◆ Task statement
Copy the records below word for word, starting at the line containing "Where should I click to: Click" and continuing through the last record, inclusive of both.

Records from a dataset

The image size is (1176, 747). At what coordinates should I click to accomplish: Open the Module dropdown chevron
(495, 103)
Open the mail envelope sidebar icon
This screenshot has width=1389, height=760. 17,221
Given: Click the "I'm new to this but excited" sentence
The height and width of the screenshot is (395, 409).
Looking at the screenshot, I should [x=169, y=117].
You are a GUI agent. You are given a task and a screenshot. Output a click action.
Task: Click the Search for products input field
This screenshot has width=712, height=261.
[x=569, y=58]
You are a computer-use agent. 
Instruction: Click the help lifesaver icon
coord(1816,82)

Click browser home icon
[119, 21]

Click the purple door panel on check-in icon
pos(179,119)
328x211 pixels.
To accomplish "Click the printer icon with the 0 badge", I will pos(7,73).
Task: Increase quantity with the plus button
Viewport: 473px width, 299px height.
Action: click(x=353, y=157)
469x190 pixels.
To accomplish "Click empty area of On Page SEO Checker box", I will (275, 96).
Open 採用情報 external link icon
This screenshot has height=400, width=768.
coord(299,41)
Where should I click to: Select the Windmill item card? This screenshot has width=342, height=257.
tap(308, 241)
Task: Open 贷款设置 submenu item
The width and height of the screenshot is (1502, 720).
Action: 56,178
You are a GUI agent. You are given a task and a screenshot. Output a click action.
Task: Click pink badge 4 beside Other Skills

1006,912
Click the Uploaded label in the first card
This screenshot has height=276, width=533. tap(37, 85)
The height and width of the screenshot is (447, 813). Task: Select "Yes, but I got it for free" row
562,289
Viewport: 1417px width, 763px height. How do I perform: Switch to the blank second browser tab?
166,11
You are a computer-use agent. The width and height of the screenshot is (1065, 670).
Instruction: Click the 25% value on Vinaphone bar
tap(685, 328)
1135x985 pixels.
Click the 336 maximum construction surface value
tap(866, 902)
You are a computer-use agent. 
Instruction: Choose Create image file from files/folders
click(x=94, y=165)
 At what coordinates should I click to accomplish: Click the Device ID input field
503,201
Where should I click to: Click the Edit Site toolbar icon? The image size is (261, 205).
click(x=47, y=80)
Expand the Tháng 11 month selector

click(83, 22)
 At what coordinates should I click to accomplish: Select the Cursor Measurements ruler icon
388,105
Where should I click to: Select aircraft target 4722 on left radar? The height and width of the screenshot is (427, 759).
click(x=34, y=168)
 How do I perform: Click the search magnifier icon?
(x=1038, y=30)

◆ Exercise response
Where should I click to: Click the Edit Site toolbar icon? The image size is (261, 205).
click(x=47, y=80)
Expand the Tháng 11 month selector

click(83, 22)
 At what coordinates should I click to accomplish: Select the Cursor Measurements ruler icon
388,105
Where should I click to: Select aircraft target 4722 on left radar? The height and width of the screenshot is (427, 759).
click(x=34, y=168)
 How do I perform: Click the search magnifier icon?
(x=1038, y=30)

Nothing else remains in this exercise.